Le maréchal Pétain, chef de l’État français, s’est adressé ce soir aux Français par la voie des ondes. En quelques minutes, le chef du gouvernement a confirmé publiquement ce que la rumeur et la photographie de la poignée de main avaient laissé entrevoir depuis quelques jours : il a rencontré le chancelier du Reich, M. Adolf Hitler, et il engage désormais la France, selon ses propres mots, « dans la voie de la collaboration ».
Le maréchal a tenu d’abord à expliquer les conditions de cette entrevue, dont aucun compte rendu officiel n’avait jusqu’ici précisé la teneur. « C’est librement que je me suis rendu à l’invitation du Führer », a-t-il déclaré. « Je n’ai subi, de sa part, aucun "diktat", aucune pression. » Le chef de l’État présente ainsi sa démarche comme une décision personnelle et délibérée, et non comme une contrainte imposée par le vainqueur.

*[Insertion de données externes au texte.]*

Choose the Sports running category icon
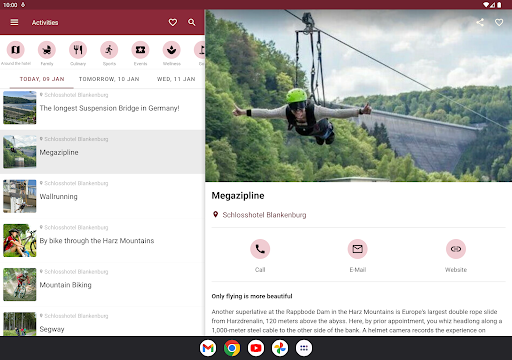Image resolution: width=512 pixels, height=360 pixels. [x=109, y=50]
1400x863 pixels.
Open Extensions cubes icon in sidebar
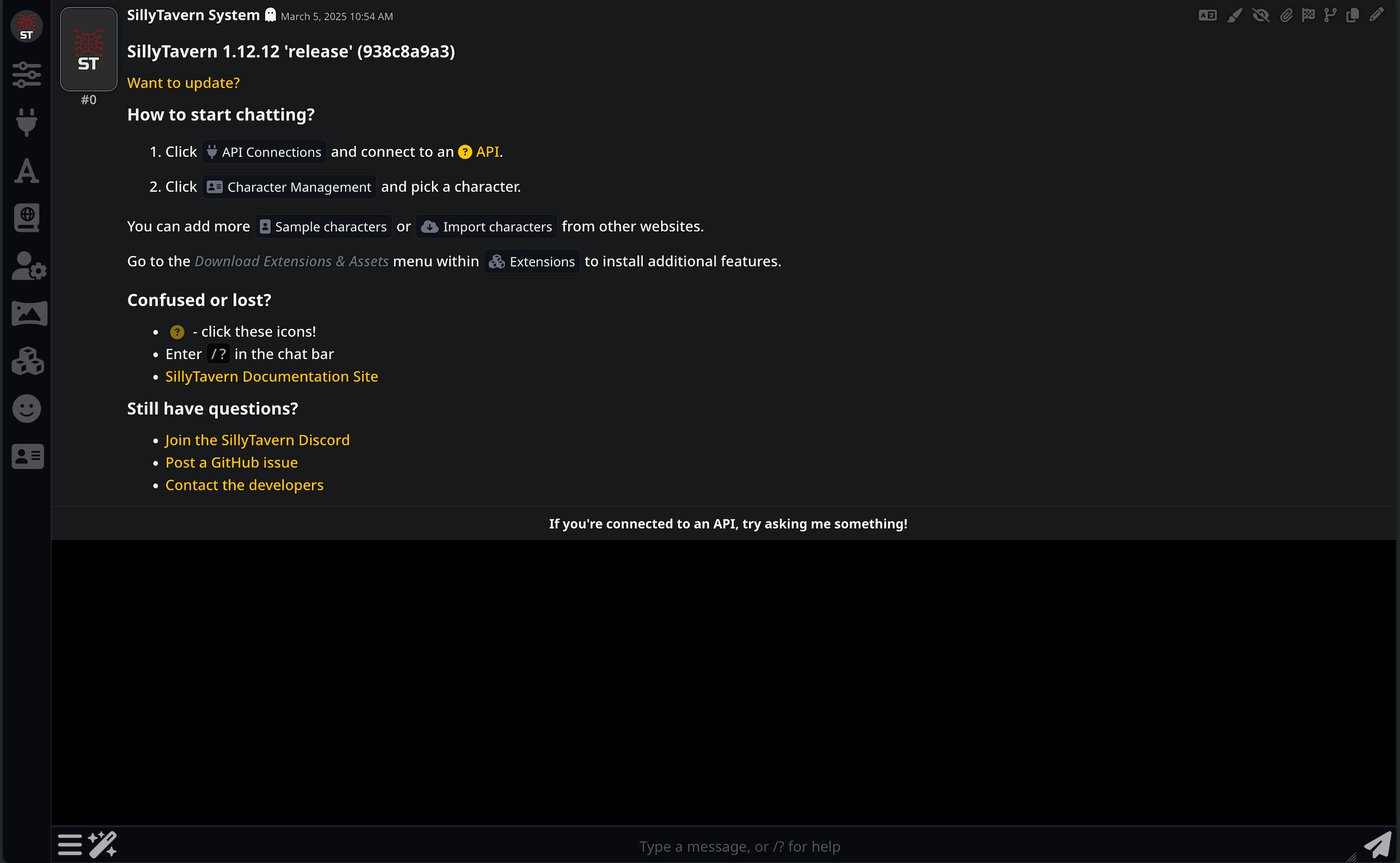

C’est ensuite que le maréchal a prononcé la phrase qui donne à son allocution toute sa portée. « C’est dans l’honneur et pour maintenir l’unité française — une unité de dix siècles — dans le cadre d’une activité constructive du nouvel ordre européen, que j’entre aujourd’hui dans la voie de la collaboration », a-t-il dit. Le mot, jusqu’ici réservé aux conversations diplomatiques, est désormais prononcé au grand jour par le chef de l’État, qui en fait l’axe de sa politique.
Le maréchal a aussitôt assorti cet engagement de réserves. « Cette collaboration doit être sincère », a-t-il poursuivi. « Elle doit être exclusive de toute pensée d’agression. » Le chef de l’État n’a pas précisé ce que recouvriraient, concrètement, les termes de cette collaboration, ni quelles obligations elle ferait peser sur la France.
L’allocution s’est achevée sur une formule où le maréchal endosse seul la responsabilité de cette orientation. « C’est moi seul que l’histoire jugera », a-t-il conclu, s’adressant à ceux qui, dans le pays, pourraient douter ou s’inquiéter de la voie ainsi ouverte.
Une entrevue dont on savait peu de chose
On savait, depuis quelques jours, que le maréchal Pétain s’était entretenu avec le chancelier Hitler dans une petite gare du Loir-et-Cher, à Montoire. Une photographie de la poignée de main échangée sur le quai avait circulé. Mais ni le contenu de l’entretien, ni les engagements pris de part et d’autre, n’avaient été rendus publics. L’allocution de ce soir lève une partie du voile sans tout dire.
Le maréchal a précisé qu’il s’était rendu à cette rencontre de son propre mouvement, en réponse à une invitation. Il n’a, à aucun moment, indiqué que des accords écrits auraient été signés, ni énuméré de mesures précises qui découleraient de l’entretien. Sa déclaration porte sur une orientation — une « voie » — plus que sur un traité.
Un mot nouveau dans la bouche du chef de l’État
Le terme de « collaboration », que le maréchal a employé sans détour, n’avait pas jusqu’ici été revendiqué publiquement comme la politique de la France. En le prononçant à la radio, le chef de l’État lui donne une portée officielle. Reste à savoir, et le maréchal ne l’a pas dit, ce que cette politique impliquera dans les faits, dans quels domaines et à quelles conditions.
Le chef de l’État a inscrit cette démarche dans ce qu’il a nommé « le nouvel ordre européen ». Il n’a pas exposé ce que serait la place de la France dans cet ordre, ni les contreparties qu’elle pourrait en attendre. Sur ces points, l’allocution demeure muette.